Tuesday, June 12, 2012

Welcome to the Slaughterhouse!: Property Taxes!


"If the freedom of speech is taken away then dumb and silent we may be led, like sheep to the slaughter." George Washington
Welcome to the Slaughterhouse, America!!

By Nicholas Meyeres 


North Dakota is considering a measure that abolishes property taxes entirely as of this week. Good for you, North Dakota! I never understood property taxation anyway. It comes off as unconstitutional on just about every level to me, and is really nothing short of a tyrannical feudal system for all intents and purposes. 

 

Well, okay, we obviously don’t live under a feudal regime, however property taxation seems to presuppose a type of feudal hierarchy no matter how you slice it anyway. Sure, if it were a true feudal regime it would be a more distributive state-run system, and we obviously do not live in one of those, but because of exactly that this renders property taxes even more patently absurd to my mind. 

The bottom line is this: I loathe the very idea property taxes. In fact, the more I consider it, I probably abhor the idea even more than mere income or sales taxes. There is simply something much more sinister about them than meets the eye. After all, income tax, no matter how intrusive and redundant they seem, intimates that only a certain percentage of one's income is owed to the government for the “maintenance of public goods”. Property taxation, however, says something vastly more insidious. 

Property taxes by definition, regardless of its use or where it’s directed, is a claim by the state of COMPLETE ownership of your land. And if you are found to be in default of paying property tax at all, the state can then seize that property even if you have already bought and paid for that land in full. 

What you really have is a system where we pay a fee to a type of tyrannical landlord while we, the lowly voters, are permitted to live on that land only if we pay them to do so. Hmmmmmm…. maybe it is more like a feudal system than even I care to believe! 
Either way, make no mistake about it, if the state can confiscate your already paid-for property when you become tax delinquent, then you truly do not own that land in the first place. The state does. How every property owner in America cannot be up in arms because of this is beyond me. 

Not to mention, property taxes seem unconstitutional because it does not allow us to live in a truly free land where we are secure in the liberty to own said personal property.
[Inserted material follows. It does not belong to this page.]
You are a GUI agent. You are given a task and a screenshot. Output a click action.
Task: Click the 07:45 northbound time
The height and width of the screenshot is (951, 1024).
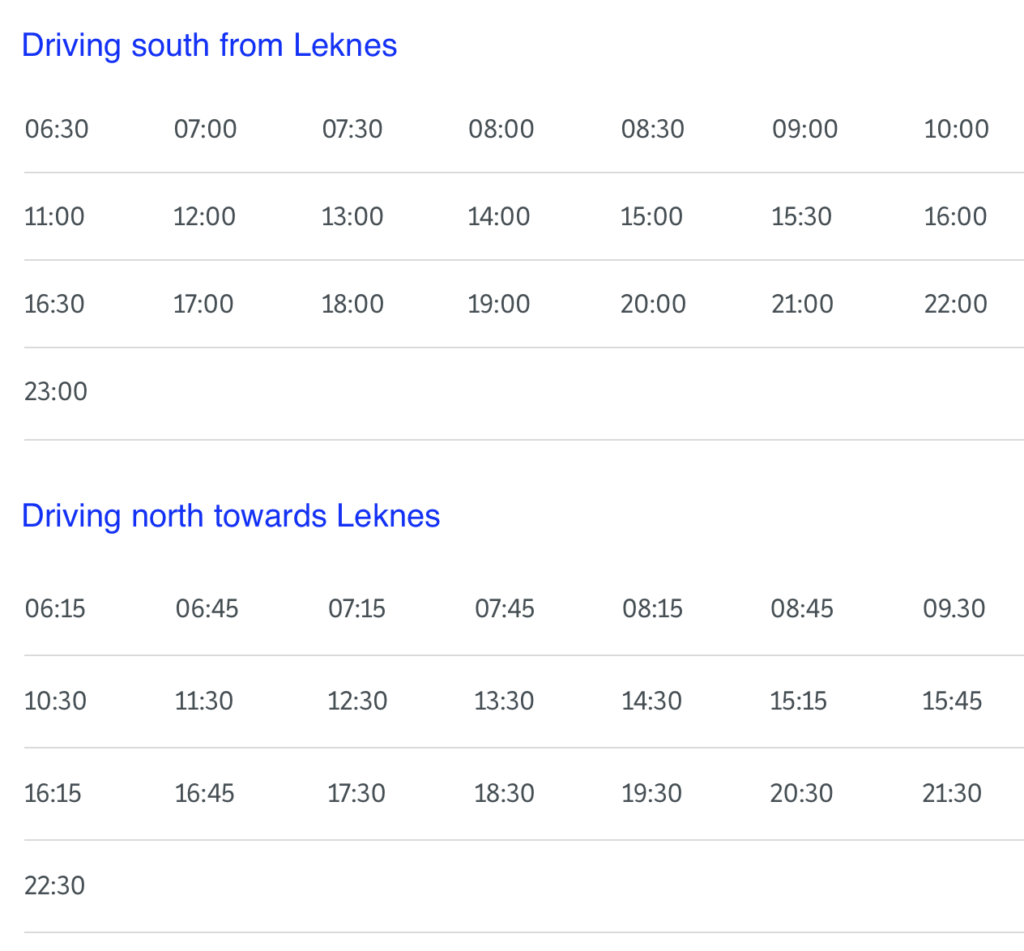point(504,608)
I am no constitutional scholar, but I do realize that the government is treading on hallowed ground both figuratively and perhaps even literally, if they are allowed to infringe on our property rights as designated by the United States Constitution. 

The Fifth Amendment says in part that we are not to be “deprived of life, liberty, or property, without due process of law”. Yet, how many of us have at least heard instances where American citizens have lost their property, home or land because they have failed to pay property taxes? It occurs throughout the entire country on a near daily basis. This seems not only immoral and unethical in my mind, but nothing shy of criminal and in violation of one’s own civil rights. 

 
Consider this: nearly every sale of property occurs without any due process at all. That is to say, there has been no court hearing, no judgment, nor adjudication of facts and no consideration given for the actual laws regarding any taxation in the first place. But doesn’t the Fifth Amendment say that we are not to “be deprived of life, liberty, or property, without due process of law”? 
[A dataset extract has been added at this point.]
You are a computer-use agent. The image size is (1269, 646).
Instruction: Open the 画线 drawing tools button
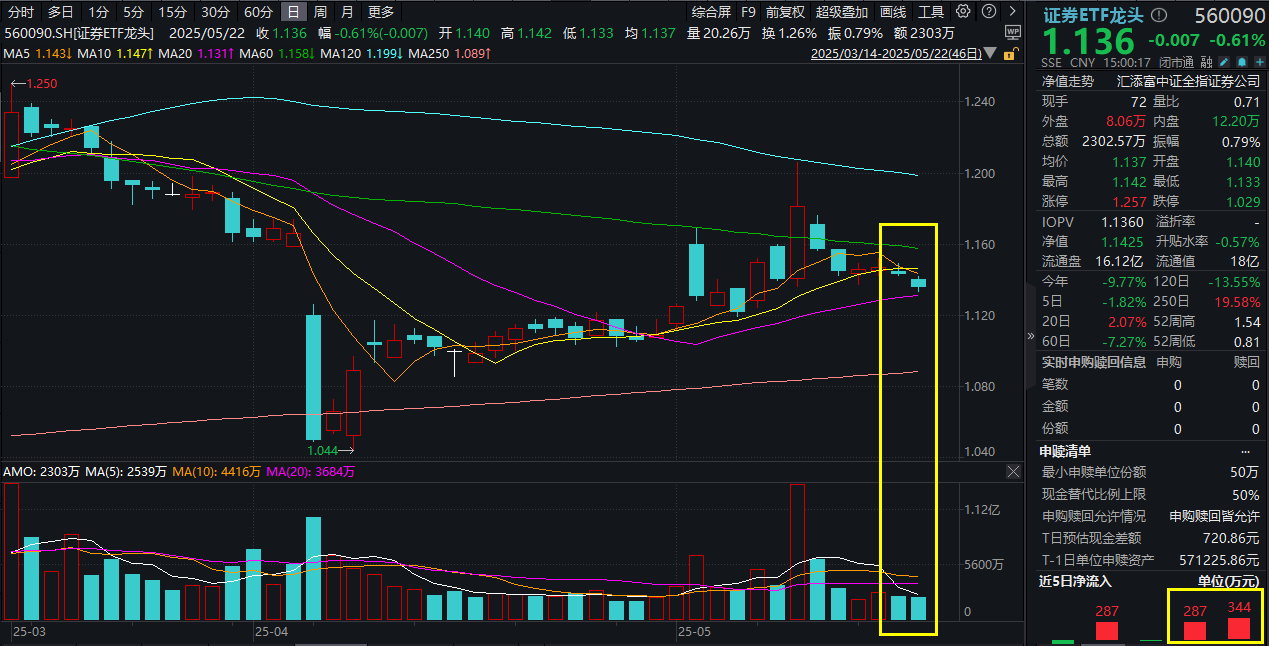point(893,12)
This simply shouldn’t be allowed to stand, and North Dakota is right to consider abolishing this tax altogether. Still, having said all of that I do realize that cutting property taxes will not only be difficult there (let alone in virtually every other state), but almost impossible because it is the dominant tax assessed by cities, counties and school districts. But, for that very reason, we should endeavor to eliminate this tax let alone any and every other department and agency that have outlived their usefulness, and create a smaller, fiscally less demanding government that will permit its citizens to function more freely in a market more conducive to growth and prosperity. 
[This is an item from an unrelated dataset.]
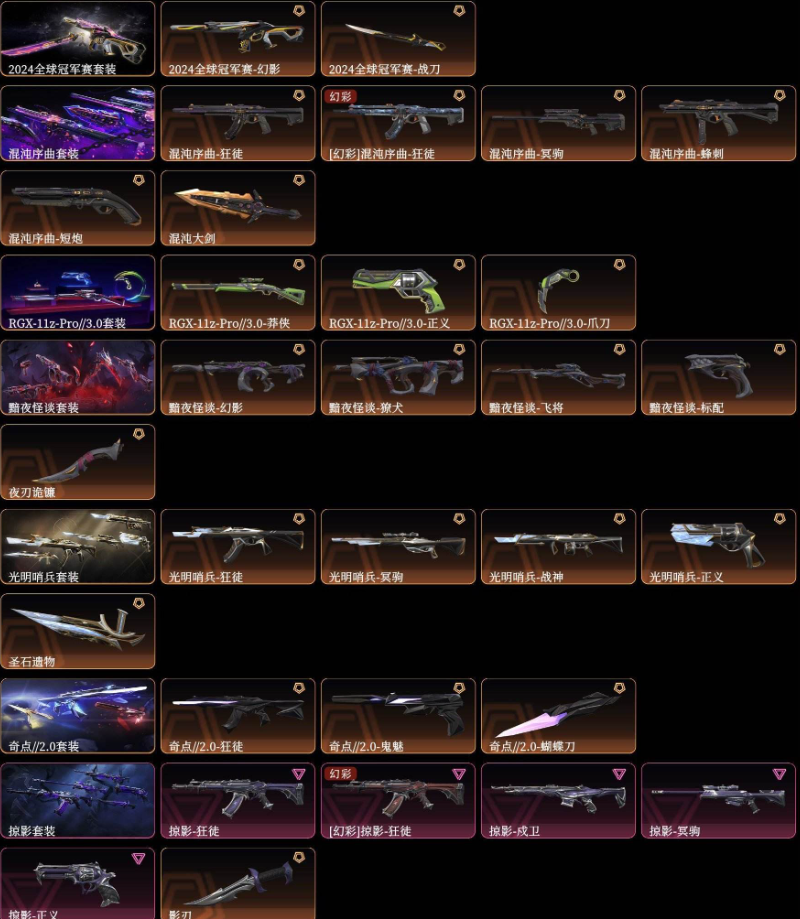Open the RGX-11z-Pro//3.0套装 bundle
Viewport: 800px width, 919px height.
pyautogui.click(x=78, y=292)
On a more personal level, if a good chunk of my property taxes go to the local school district I live in, why should I have to pay when I have no children who attend unless I choose to pay? For that matter, why should I have to support any public paid-for entity through my taxes in which I may not agree? Abortion funding, the military industrial complex, the death penalty, public school systems, and so on. The list could be endless in regard to what we as American individuals consider morally repugnant. 


Yet, at its core, Penn Jillette put it best in regard to that very thing, “People need to be fed, medicated, educated, clothed, and sheltered, and if we’re compassionate we’ll help them, but you get no moral credit for forcing other people to do what you think is right. There is great joy in helping people, but no joy in doing it at gunpoint.”